Гносеологическая Троица
Флоренский считает, что в основе гносеологии лежит христианская тайна. Вкратце его мысль можно выразить так: как и Вл. Соловьев[288], он утверждает, что у нас есть три способа приблизиться к истине: через эмпирическое познание, через метафизическое познание и через мистическое познание. Какова же ценность каждого из этих видов познания? Эмпиризм считает истинным то, что мы наблюдаем вне нас, то есть объекты; метафизики признают истинным результатом своей умственной деятельности идеи, то есть они признают истиной деятельность субъекта; нехристианская мистика стремится преодолеть пропасть, разделяющую субъект и объект, чтобы достичь цельного познания. И тогда то, что человек видит как вне, так и внутри него, соединяется в одну бесконечную реальность, реальность, в которой уже нет разделения между субъектом и объектом.
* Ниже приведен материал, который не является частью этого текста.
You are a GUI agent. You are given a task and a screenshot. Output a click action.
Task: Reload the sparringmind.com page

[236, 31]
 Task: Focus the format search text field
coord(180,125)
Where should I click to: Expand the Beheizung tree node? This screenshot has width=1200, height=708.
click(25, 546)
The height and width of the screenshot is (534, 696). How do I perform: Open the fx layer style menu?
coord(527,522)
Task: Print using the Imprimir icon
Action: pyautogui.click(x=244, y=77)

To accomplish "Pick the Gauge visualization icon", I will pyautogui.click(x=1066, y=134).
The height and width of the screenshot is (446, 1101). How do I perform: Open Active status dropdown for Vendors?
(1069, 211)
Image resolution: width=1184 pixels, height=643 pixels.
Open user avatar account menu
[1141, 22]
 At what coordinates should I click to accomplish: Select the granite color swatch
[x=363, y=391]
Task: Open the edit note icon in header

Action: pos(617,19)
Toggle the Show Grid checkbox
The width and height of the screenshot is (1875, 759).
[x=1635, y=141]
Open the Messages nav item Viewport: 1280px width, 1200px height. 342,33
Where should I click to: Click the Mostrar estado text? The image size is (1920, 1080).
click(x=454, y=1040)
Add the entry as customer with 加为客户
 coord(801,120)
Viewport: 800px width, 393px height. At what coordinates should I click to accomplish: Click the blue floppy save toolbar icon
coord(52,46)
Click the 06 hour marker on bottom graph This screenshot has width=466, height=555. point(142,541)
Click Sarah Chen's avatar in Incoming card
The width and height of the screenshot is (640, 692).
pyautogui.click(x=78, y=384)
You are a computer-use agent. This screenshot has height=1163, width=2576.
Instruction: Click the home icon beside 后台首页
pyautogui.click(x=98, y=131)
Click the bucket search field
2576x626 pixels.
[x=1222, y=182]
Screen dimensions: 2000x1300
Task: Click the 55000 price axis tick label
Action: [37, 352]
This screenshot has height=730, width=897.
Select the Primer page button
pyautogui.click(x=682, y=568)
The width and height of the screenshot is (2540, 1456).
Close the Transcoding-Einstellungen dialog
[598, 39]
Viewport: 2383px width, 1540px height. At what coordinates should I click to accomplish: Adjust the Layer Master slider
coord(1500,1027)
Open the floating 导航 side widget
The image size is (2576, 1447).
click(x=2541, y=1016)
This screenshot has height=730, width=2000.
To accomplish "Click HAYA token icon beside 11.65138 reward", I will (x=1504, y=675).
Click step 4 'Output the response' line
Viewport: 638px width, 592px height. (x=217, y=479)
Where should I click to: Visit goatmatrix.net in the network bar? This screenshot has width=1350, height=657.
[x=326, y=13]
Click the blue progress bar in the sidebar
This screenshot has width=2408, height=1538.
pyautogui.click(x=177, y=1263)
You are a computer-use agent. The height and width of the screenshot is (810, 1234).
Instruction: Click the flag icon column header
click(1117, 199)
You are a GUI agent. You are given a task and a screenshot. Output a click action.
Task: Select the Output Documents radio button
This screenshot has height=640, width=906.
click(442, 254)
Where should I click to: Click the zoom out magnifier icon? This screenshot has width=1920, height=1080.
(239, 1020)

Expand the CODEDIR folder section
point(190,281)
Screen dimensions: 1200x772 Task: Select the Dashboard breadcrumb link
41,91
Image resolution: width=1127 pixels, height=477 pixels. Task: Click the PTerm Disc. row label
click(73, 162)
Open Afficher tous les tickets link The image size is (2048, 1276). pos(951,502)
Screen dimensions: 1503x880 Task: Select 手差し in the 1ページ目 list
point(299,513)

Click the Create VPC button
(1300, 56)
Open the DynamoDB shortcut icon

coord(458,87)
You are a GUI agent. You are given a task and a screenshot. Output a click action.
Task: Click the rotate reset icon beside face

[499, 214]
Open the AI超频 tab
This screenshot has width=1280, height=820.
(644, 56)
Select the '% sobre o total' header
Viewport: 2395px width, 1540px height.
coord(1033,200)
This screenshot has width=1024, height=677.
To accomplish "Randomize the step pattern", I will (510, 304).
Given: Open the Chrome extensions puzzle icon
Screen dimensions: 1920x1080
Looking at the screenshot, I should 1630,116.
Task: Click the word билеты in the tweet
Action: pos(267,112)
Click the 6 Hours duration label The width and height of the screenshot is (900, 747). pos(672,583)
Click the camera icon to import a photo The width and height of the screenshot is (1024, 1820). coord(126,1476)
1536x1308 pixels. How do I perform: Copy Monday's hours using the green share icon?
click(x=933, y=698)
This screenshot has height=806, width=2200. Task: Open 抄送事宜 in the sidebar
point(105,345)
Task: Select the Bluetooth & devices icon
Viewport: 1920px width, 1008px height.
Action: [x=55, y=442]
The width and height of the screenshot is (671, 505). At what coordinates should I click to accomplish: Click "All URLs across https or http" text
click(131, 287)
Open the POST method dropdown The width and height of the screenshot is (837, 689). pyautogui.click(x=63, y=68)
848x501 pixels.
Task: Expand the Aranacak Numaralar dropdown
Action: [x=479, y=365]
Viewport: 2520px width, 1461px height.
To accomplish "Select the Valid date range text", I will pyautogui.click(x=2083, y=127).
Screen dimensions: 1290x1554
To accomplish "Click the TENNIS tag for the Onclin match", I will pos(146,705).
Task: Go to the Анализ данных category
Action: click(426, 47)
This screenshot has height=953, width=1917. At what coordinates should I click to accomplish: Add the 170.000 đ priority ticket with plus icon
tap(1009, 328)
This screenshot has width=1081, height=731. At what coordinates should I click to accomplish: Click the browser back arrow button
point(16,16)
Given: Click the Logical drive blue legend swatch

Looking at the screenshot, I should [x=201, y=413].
Усилие это похвально, но оно приводит к катастрофическому результату, который влечет за собой разрушение индивидуальности, и личность погружается в безличностную нирвану. И потому следует искать другой принцип единства, не разрушающий того, что он соединяет. Итак, любовь — единственная реальность, которая соединяет то, что разделено, сохраняя при этом соединяемое в его собственном бытии.
Следовательно, любовь преодолевает пропасть между познающим субъектом и познаваемым объектом; это необходимо, ибо познание должно быть цельным. Ведь для того, чтобы достичь абсолютной истины, — а именно к такой истине мы стремимся, — мы должны подняться до познания, которым Бог обладает о Себе Самом. Он троичен: Отец познается в Сыне, Сын — в Отце, а их вечная любовь ипостазирована и персонализирована в Св. Духе[289]. Лев Карсавин сформулировал то же самое в следующем афоризме: «Истина есть Пресвятая Троица, и Пресвятая Троица есть Истина»[290].